A Varian Vac Elut SPS 24 was used and each effluent was collected in a 16 x 100 mm test tube. THF (2 mL) was used to complete the transfer to the Celite bed. An aliquot (0.05 mL) of each THF effluent was diluted in MeOH (0.2 mL) and analyzed by analytical HPLC and LC-MS. The remainder of each THF effluent was evaporated using a Savant Speed Vac. Samples that were> 80% pure by HPLC were not further purified by preparative HPLC. To remove any residual HgC12, such samples were partitioned between EtOAc (4 mL) and H2O (3 x 2 mL) and then the organic layer was evaporated to give the Formula (I) products. Samples < 80% pure by HPLC were subjected to automated preparative HPLC. The MeOH portion of the fractions was evaporated using the Speed Vac.

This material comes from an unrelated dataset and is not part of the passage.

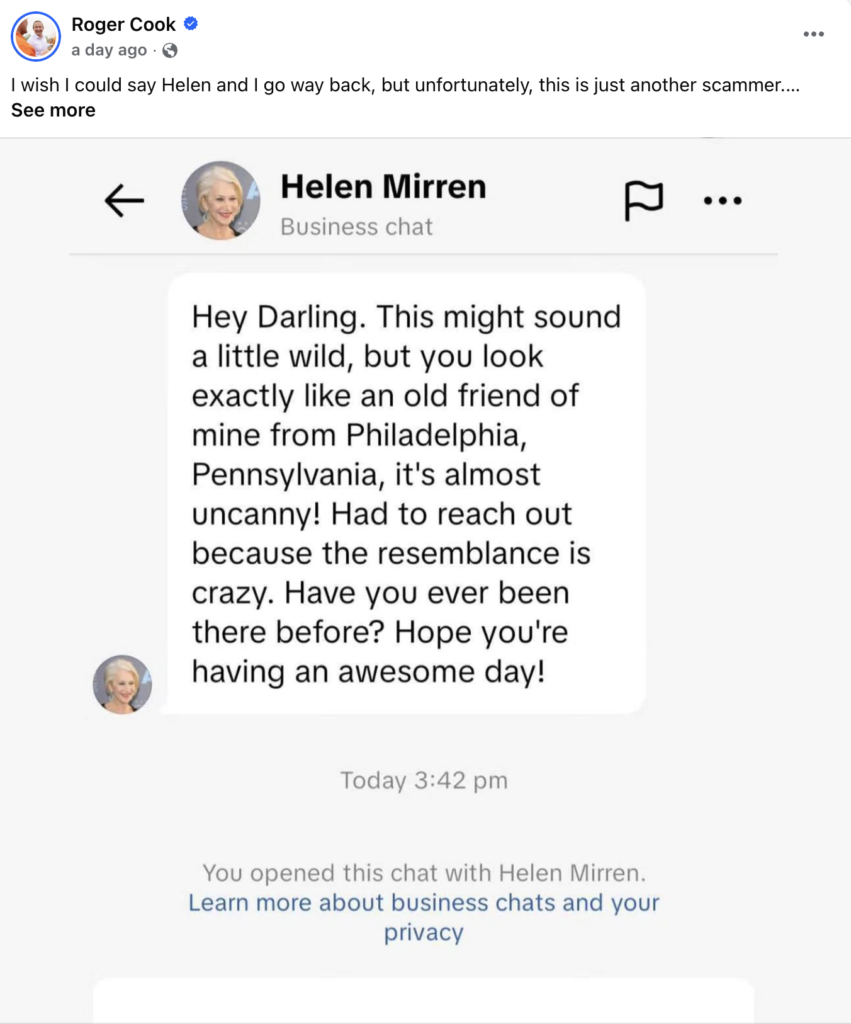
Task: Click Roger Cook's profile picture
Action: pos(35,37)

The resulting aq. solutions were treated with aq. Na2CO3 (0.7 mL, 2 M) and then extracted with EtOAc (8 mL). The organic layers were washed with aq. Na2CO3 (2.7 mL, 0.5 M) and then H2O (3 x 2 mL). Two aliquots (0.05 mL each) of these organic solutions were removed for final product HPLC and MS analysis. The remainder of the organic solutions were then transferred to tared 16 x 100 mm test tubes and evaporated using the Speed Vac to give the product.

As can be seen, the desired Formula (I) product may be obtained by appropriate selection of Formula (IV) and (V) starting materials (e.g.

Scheme 1) or Formula (XIV) and (IX) starting materials (e.g. Scheme 2).

Other modifications of reactants and procedures to produce these products would be known to one skilled in the art of organic chemical synthesis.

Some additional examples of Formula (I) products are contained in Tables 1,2 and 3.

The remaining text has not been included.